This past fiscal year, General Mills improved more than 18 percent of its U.S. Retail sales volume with reductions in trans fat, sugar and sodium driving the biggest gains. All improvements signify a 10 percent or more reduction in limiters or a 10 percent or more increase in positive nutrients.
"After ten years of making health improvements among our brands, health and wellness is now engrained in our culture at General Mills," said Maha Tahiri, General Mills chief health and wellness officer who oversees the Bell Institute of Health and Nutrition. "Our brands are proactively looking for ways to deliver on consumers' desire for products that both taste great and are good for them. That will continue to drive our business over the next 10 years and beyond."
Over the past decade, the General Mills portfolio has shifted to include both new and reformulated products with improved nutrition.
Biggest Gains Over 10 Years
In 2010, General Mills announced plans to reduce sodium, on average, by 20 percent in its top 10 categories.
Since Health Metric tracking began in 2005, some of the company's biggest sodium reductions have come in Chex Mix, which reduced sodium by nearly 40 percent since 2008 and frozen pizza, which reduced sodium by more than 25 percent since 2008.
General Mills has also been focusing on the development of new lower sodium products, and will continue to reduce sodium where possible throughout its portfolio while meeting consumers' demand for great tasting products without a taste compromise.
□ □ □ □ □
> _Problem 1_
Duplicate the stretch of the records from their start through the line containing "Action: 516,419", omitting the pictures.
The General Mills passage and the records are unrelated material.

> _The records_
□ □ □ □ □
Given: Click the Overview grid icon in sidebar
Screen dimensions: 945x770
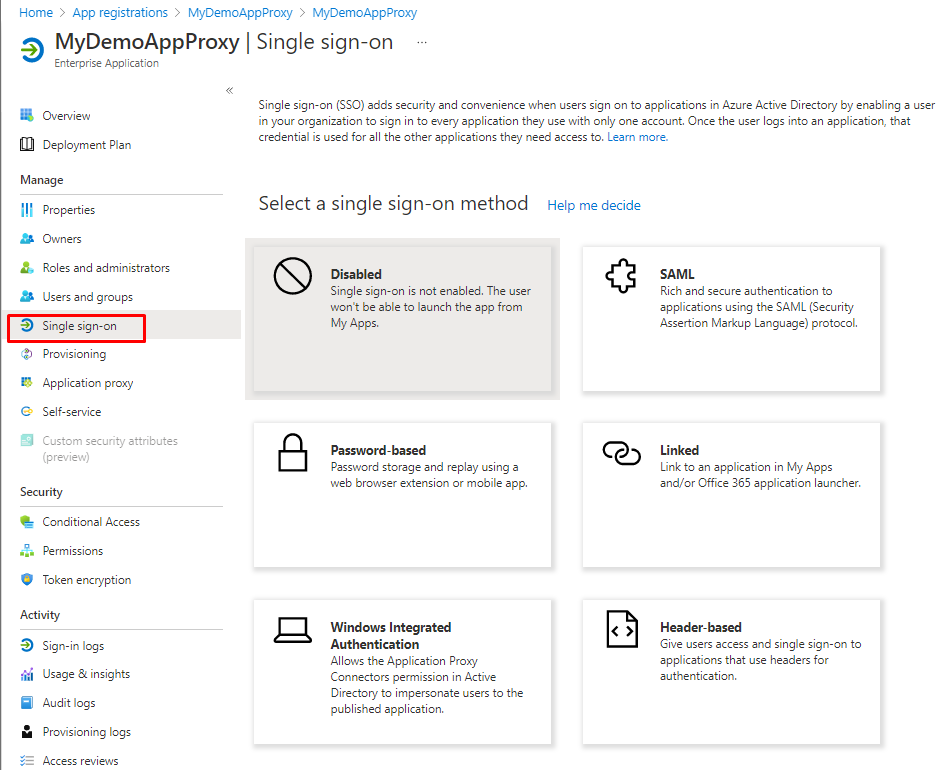Looking at the screenshot, I should [x=27, y=116].

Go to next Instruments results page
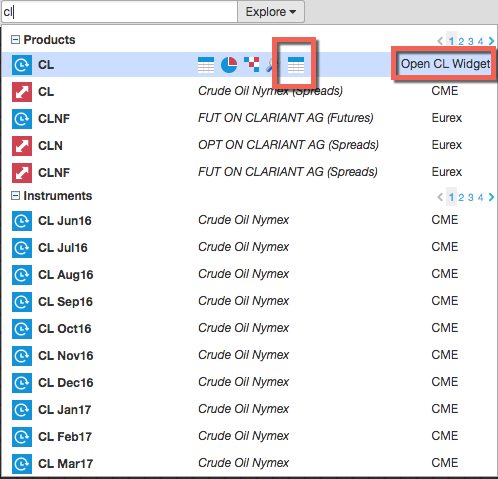tap(491, 197)
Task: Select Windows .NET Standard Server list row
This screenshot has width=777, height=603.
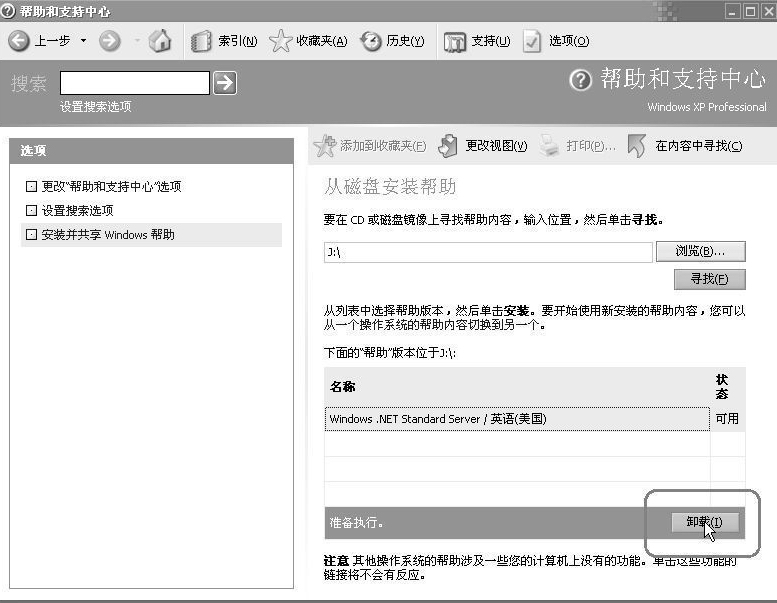Action: 516,419
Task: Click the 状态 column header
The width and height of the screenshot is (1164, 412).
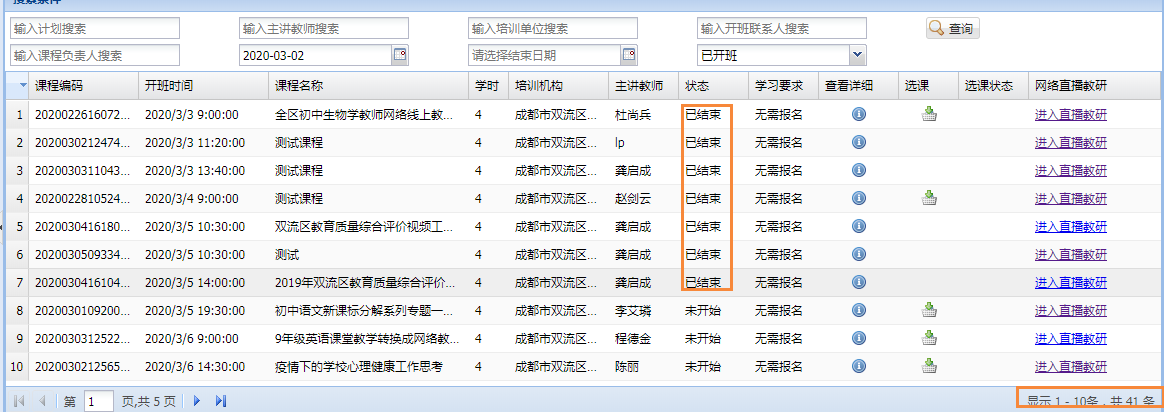Action: point(696,86)
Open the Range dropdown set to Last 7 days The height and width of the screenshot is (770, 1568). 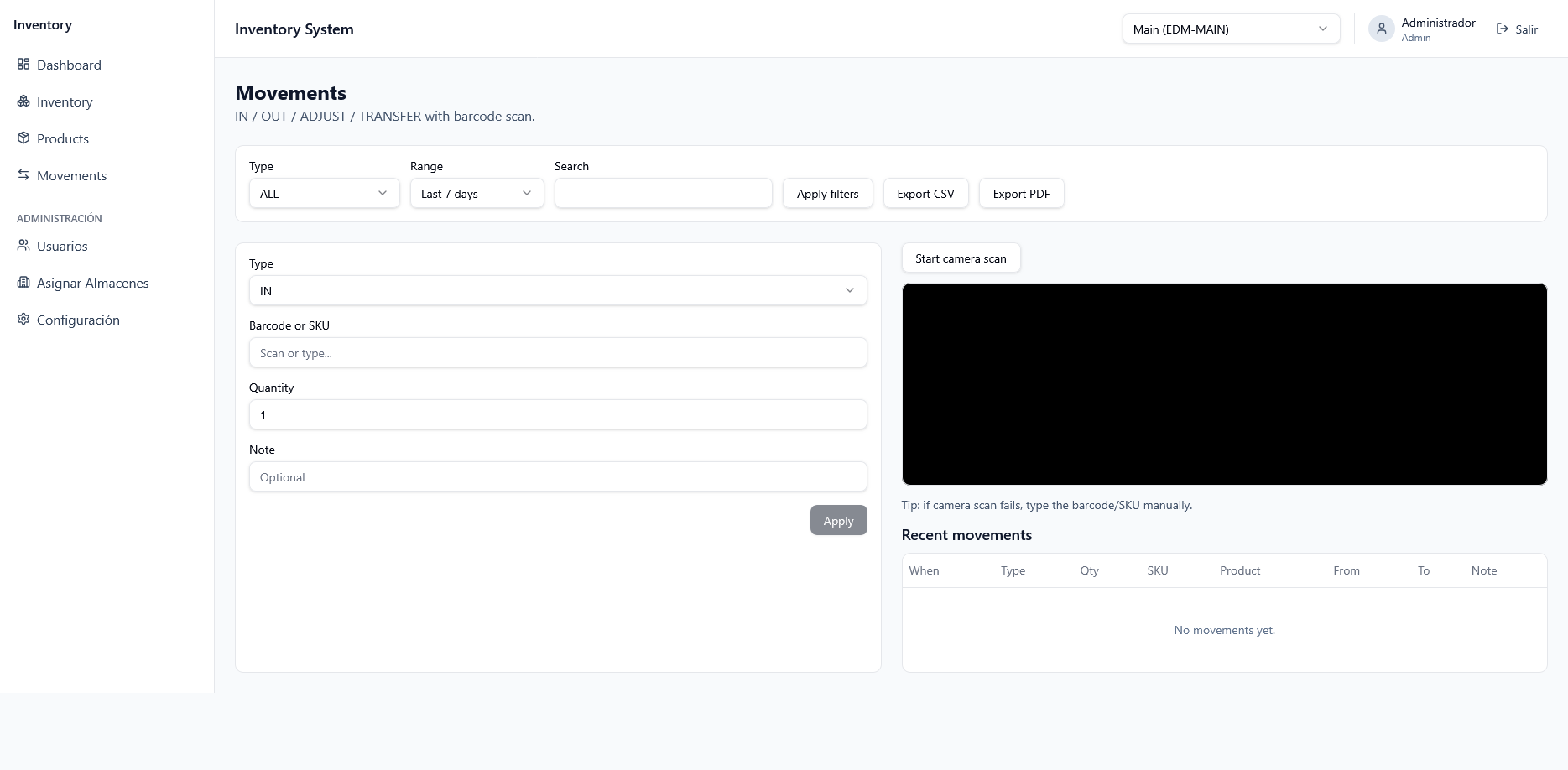(x=476, y=193)
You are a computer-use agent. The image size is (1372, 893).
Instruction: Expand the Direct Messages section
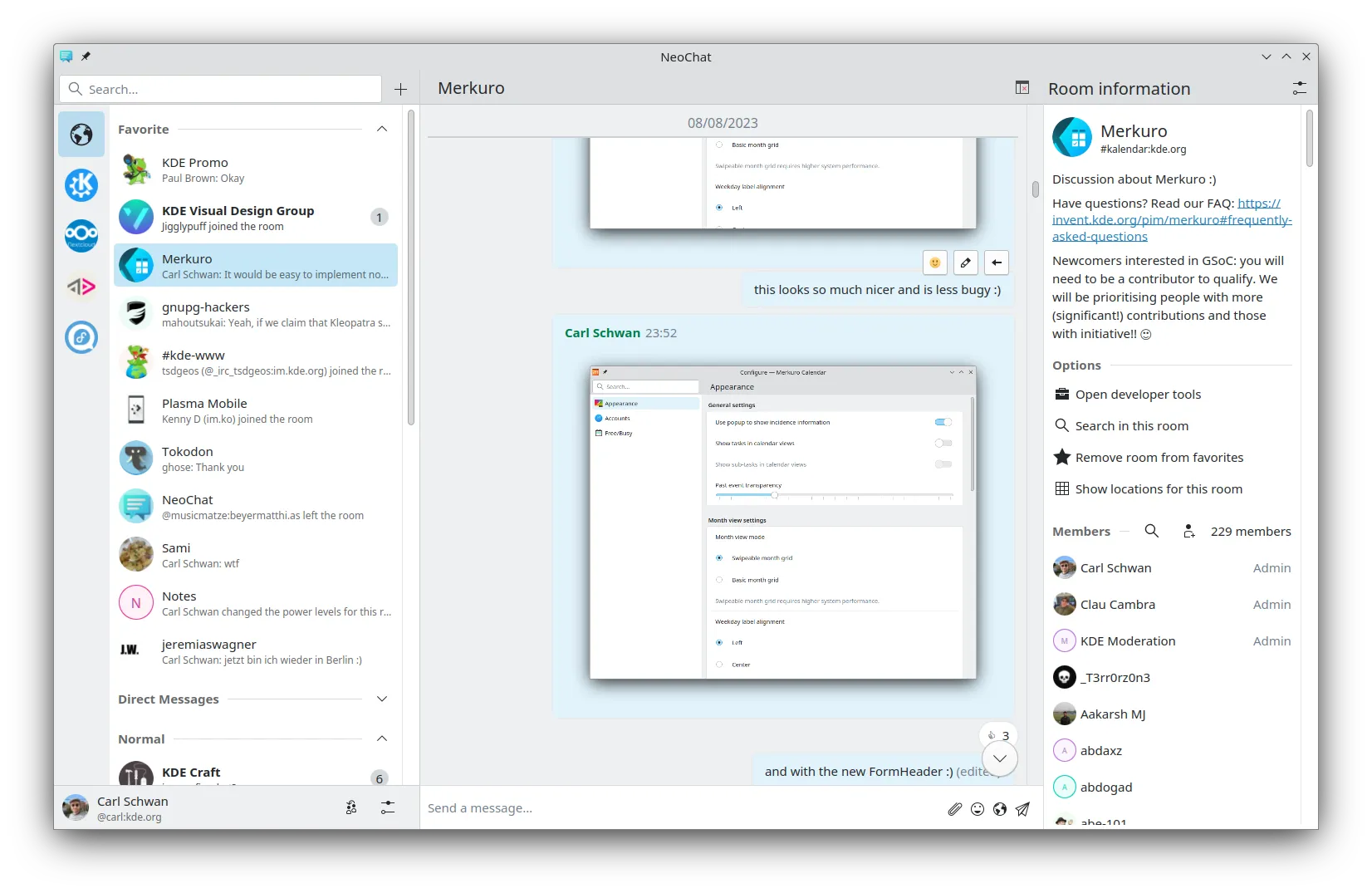(381, 699)
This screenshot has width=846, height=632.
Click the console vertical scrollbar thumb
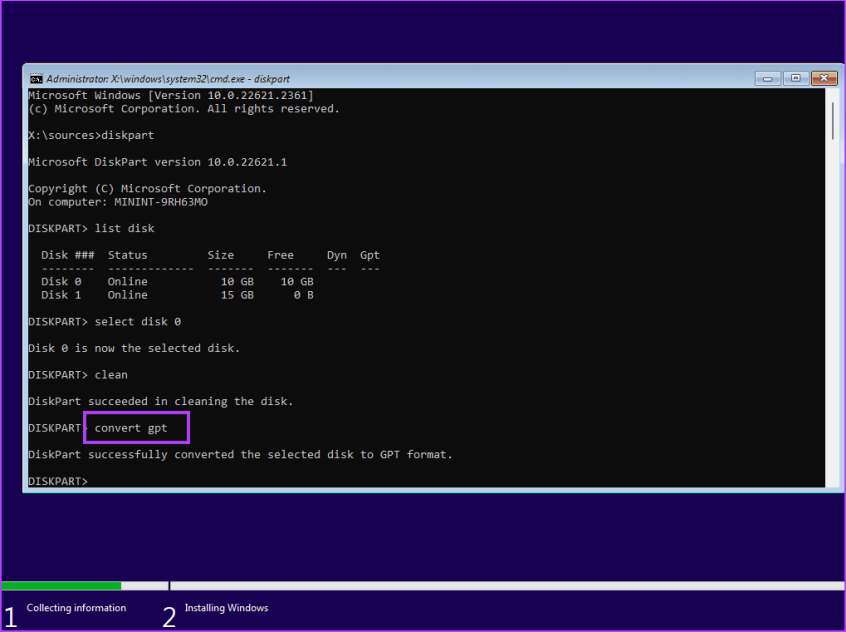point(832,120)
□ □ □ □ □
> _Problem 2_
Set down the stretch of the General Mills passage from "Over the past" through "percent since 2008.".

> _Full output 1_
Given: Click the Overview grid icon in sidebar
Screen dimensions: 945x770
Looking at the screenshot, I should [x=27, y=116].

Go to next Instruments results page
tap(491, 197)
Task: Select Windows .NET Standard Server list row
This screenshot has width=777, height=603.
Action: 516,419

> _Full output 2_
Over the past decade, the General Mills portfolio has shifted to include both new and reformulated products with improved nutrition.
Biggest Gains Over 10 Years
In 2010, General Mills announced plans to reduce sodium, on average, by 20 percent in its top 10 categories.
Since Health Metric tracking began in 2005, some of the company's biggest sodium reductions have come in Chex Mix, which reduced sodium by nearly 40 percent since 2008 and frozen pizza, which reduced sodium by more than 25 percent since 2008.